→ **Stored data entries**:
================================

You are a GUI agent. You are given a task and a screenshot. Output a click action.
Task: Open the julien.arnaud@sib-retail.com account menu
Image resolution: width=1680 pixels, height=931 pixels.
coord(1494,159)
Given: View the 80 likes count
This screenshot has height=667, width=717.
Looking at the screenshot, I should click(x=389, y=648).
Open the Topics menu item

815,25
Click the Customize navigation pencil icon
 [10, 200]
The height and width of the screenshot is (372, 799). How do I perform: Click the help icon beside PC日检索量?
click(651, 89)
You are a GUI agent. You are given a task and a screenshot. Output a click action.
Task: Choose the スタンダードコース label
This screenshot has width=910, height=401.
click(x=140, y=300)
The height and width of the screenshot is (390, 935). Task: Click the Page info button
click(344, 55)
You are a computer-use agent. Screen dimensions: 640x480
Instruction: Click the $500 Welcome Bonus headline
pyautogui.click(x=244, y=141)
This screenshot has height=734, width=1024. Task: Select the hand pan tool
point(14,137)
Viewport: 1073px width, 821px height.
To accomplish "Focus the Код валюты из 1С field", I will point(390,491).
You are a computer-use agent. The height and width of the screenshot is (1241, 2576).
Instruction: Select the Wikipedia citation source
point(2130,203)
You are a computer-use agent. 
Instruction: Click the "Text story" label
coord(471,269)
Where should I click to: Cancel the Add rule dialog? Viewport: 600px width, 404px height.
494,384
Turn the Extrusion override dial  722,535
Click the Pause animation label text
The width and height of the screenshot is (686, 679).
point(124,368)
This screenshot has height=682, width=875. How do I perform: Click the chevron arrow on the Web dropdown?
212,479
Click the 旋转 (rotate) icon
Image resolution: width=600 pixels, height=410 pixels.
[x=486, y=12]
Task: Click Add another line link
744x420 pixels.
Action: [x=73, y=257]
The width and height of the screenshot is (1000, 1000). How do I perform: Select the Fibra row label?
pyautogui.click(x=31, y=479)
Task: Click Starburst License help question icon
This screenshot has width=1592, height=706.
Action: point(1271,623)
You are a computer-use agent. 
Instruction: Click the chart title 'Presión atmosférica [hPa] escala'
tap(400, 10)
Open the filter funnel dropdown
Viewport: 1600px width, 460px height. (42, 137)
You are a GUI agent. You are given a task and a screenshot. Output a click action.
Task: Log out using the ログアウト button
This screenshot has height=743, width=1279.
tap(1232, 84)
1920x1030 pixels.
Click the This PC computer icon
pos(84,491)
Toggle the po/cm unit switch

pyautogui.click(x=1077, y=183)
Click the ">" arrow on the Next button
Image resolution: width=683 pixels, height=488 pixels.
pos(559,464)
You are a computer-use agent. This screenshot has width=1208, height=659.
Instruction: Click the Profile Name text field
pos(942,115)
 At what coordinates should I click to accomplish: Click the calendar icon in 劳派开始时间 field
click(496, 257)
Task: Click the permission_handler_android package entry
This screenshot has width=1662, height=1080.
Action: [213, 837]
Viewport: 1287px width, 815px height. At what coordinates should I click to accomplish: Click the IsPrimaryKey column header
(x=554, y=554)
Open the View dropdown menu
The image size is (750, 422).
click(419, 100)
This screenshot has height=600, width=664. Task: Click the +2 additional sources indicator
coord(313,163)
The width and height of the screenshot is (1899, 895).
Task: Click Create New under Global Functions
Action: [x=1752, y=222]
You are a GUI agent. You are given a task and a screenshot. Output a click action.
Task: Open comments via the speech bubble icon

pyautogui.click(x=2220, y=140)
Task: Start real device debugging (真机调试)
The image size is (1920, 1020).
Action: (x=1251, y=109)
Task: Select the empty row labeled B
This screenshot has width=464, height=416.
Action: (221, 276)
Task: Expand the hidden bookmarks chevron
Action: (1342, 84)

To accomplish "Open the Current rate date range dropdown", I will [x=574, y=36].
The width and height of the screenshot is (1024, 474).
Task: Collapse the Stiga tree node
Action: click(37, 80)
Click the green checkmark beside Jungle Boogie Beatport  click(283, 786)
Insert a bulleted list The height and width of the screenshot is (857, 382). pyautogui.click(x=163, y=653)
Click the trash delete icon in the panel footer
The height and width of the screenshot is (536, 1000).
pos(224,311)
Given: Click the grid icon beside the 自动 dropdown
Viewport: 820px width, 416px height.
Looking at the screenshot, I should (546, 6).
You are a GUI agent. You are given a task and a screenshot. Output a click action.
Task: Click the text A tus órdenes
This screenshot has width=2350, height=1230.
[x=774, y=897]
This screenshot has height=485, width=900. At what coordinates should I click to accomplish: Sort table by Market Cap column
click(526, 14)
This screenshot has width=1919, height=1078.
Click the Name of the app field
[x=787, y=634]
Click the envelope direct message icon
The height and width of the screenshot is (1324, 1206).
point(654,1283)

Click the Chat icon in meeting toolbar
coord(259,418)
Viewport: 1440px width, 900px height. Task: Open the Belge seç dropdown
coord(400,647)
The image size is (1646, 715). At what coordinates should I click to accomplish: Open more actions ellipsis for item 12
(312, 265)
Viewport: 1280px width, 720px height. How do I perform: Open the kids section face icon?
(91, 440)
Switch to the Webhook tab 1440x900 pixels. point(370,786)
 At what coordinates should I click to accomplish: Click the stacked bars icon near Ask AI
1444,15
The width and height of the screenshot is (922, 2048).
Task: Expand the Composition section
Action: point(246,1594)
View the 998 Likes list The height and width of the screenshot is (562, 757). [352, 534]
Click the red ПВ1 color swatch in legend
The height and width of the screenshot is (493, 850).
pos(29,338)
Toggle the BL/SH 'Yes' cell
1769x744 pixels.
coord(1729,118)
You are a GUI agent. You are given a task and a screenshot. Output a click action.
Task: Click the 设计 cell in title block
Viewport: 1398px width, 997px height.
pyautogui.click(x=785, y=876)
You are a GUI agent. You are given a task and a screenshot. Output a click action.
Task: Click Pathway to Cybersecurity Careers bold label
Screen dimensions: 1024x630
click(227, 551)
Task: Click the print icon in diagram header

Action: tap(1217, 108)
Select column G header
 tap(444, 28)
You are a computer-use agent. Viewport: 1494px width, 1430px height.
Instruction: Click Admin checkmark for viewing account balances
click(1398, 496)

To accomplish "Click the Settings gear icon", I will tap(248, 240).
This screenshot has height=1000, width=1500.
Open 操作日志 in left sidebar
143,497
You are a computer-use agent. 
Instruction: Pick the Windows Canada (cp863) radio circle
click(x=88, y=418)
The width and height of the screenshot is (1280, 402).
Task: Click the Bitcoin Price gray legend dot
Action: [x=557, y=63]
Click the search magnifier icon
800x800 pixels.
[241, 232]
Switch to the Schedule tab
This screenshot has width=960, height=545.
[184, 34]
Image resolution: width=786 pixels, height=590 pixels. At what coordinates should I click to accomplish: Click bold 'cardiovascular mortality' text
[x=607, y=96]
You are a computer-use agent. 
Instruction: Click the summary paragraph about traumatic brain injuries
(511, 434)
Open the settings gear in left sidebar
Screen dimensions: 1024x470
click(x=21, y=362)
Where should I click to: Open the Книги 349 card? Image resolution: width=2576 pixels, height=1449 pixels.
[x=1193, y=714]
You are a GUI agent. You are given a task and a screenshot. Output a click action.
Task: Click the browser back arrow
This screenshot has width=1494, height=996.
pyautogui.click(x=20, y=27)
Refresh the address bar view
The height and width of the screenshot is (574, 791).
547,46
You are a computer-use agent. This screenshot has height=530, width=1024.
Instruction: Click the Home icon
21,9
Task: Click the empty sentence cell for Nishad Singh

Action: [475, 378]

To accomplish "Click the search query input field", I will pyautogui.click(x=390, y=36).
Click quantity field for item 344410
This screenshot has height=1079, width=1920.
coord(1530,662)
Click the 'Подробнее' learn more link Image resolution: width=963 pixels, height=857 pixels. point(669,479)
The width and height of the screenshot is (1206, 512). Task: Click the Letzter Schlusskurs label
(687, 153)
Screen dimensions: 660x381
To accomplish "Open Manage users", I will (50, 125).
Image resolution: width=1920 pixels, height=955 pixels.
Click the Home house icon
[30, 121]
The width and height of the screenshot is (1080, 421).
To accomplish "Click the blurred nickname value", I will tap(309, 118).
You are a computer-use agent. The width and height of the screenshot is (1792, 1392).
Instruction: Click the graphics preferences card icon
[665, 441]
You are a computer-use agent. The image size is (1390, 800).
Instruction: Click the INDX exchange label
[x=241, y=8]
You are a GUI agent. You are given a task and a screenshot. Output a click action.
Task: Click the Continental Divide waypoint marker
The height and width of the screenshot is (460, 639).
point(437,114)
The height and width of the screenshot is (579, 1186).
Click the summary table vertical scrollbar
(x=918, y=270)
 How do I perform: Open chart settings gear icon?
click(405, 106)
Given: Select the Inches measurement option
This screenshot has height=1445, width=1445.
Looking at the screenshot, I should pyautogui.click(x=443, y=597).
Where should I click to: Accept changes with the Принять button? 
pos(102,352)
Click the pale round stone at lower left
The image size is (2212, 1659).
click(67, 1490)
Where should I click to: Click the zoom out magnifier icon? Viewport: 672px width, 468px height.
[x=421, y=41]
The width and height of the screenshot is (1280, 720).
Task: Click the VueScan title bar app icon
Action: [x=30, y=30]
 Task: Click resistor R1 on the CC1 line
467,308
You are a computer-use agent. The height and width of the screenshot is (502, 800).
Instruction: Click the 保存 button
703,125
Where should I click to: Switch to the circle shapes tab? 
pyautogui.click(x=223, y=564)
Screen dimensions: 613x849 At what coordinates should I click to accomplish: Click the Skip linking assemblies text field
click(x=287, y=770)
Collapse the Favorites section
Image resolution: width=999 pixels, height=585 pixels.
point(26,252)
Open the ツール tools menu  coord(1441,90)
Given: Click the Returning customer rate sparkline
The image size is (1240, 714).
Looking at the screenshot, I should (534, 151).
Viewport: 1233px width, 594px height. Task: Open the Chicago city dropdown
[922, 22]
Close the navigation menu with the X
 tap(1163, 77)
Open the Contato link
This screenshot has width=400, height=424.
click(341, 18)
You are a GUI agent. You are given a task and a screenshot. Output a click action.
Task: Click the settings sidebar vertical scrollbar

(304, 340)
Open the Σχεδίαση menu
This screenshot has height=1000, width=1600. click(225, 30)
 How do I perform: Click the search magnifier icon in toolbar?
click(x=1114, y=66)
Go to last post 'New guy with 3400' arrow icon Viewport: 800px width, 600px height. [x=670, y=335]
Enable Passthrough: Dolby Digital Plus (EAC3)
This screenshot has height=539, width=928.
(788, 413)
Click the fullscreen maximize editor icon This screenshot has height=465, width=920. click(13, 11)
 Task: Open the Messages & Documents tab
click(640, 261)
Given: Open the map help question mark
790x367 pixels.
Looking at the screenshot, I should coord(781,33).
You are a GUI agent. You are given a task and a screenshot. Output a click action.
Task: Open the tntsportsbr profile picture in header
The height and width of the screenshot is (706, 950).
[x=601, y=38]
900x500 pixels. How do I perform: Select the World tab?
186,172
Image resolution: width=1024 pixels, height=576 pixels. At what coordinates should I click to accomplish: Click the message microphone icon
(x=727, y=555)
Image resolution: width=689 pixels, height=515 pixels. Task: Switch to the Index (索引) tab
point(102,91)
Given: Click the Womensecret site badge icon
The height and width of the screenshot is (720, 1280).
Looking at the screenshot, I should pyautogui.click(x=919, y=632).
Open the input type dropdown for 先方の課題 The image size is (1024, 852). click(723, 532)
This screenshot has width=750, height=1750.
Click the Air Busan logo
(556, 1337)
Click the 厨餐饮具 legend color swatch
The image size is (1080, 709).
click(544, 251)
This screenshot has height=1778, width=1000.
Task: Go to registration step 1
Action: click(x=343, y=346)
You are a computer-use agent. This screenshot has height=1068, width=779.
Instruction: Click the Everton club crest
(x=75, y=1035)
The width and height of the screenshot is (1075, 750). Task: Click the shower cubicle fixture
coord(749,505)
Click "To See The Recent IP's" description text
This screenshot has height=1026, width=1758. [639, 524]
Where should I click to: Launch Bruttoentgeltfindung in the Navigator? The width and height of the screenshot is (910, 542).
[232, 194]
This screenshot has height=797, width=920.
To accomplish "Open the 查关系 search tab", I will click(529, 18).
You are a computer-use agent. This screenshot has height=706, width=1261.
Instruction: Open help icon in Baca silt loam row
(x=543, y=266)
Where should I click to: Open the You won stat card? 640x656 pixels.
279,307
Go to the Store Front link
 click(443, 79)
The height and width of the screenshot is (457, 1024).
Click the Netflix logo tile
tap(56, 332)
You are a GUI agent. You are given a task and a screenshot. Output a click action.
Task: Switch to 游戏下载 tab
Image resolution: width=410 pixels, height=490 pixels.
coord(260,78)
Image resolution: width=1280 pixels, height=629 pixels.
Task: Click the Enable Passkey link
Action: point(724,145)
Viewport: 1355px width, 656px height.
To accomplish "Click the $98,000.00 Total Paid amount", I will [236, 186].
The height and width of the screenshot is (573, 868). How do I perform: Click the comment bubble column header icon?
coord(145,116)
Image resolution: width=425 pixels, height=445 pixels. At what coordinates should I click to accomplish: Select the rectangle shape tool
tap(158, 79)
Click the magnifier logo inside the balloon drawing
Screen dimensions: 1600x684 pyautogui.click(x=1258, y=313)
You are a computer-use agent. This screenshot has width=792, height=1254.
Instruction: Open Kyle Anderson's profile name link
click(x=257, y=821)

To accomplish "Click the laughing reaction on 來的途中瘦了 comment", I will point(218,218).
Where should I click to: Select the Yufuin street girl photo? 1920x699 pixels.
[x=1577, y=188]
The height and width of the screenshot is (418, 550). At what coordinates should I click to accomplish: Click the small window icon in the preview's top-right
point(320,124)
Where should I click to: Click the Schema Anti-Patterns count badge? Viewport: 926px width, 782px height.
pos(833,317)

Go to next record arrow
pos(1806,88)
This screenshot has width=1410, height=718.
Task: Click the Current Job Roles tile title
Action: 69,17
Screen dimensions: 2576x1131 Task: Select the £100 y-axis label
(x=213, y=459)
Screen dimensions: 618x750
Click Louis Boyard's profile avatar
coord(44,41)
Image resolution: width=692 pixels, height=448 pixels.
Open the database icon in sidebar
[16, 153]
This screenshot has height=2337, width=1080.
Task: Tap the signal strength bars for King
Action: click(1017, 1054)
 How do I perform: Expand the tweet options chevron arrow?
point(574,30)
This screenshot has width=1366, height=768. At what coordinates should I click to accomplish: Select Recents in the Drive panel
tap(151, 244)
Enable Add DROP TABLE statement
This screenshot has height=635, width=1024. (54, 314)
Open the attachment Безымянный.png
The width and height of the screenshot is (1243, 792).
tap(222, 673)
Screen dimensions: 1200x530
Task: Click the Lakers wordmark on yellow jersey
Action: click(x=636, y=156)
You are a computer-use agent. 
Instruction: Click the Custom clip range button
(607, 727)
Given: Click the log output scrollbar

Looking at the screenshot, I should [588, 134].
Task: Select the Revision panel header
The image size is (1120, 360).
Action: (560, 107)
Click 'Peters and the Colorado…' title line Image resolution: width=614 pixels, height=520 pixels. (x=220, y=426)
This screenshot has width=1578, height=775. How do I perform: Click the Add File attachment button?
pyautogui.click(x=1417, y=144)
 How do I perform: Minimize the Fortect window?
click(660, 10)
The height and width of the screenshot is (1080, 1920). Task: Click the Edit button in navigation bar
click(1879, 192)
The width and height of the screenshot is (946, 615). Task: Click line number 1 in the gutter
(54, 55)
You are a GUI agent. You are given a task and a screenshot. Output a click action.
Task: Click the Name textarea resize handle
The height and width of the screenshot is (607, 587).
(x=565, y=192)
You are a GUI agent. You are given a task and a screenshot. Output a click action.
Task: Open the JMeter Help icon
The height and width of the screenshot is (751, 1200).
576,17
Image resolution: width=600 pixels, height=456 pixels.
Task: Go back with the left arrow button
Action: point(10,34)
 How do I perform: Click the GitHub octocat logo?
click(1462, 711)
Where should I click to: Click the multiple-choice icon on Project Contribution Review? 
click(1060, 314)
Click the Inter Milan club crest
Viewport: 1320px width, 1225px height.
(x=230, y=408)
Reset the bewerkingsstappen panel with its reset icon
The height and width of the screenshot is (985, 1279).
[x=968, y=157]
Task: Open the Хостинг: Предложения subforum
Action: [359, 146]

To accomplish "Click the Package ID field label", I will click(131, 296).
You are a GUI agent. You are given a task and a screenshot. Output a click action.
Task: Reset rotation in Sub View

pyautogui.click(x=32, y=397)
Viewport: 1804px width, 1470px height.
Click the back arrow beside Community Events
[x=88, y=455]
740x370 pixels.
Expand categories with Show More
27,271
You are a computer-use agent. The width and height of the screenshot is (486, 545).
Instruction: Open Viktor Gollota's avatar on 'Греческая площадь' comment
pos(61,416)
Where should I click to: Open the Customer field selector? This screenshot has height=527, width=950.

================================

→ **TASK INSTRUCTIONS**: Using only the entries above, output the line with "Click the summary table vertical scrollbar", the line with "Given: Select the Inches measurement option", and all lines between them, exactly as they stand.

→ **RESPONSE AREA**:
Click the summary table vertical scrollbar
(x=918, y=270)
 How do I perform: Open chart settings gear icon?
click(405, 106)
Given: Select the Inches measurement option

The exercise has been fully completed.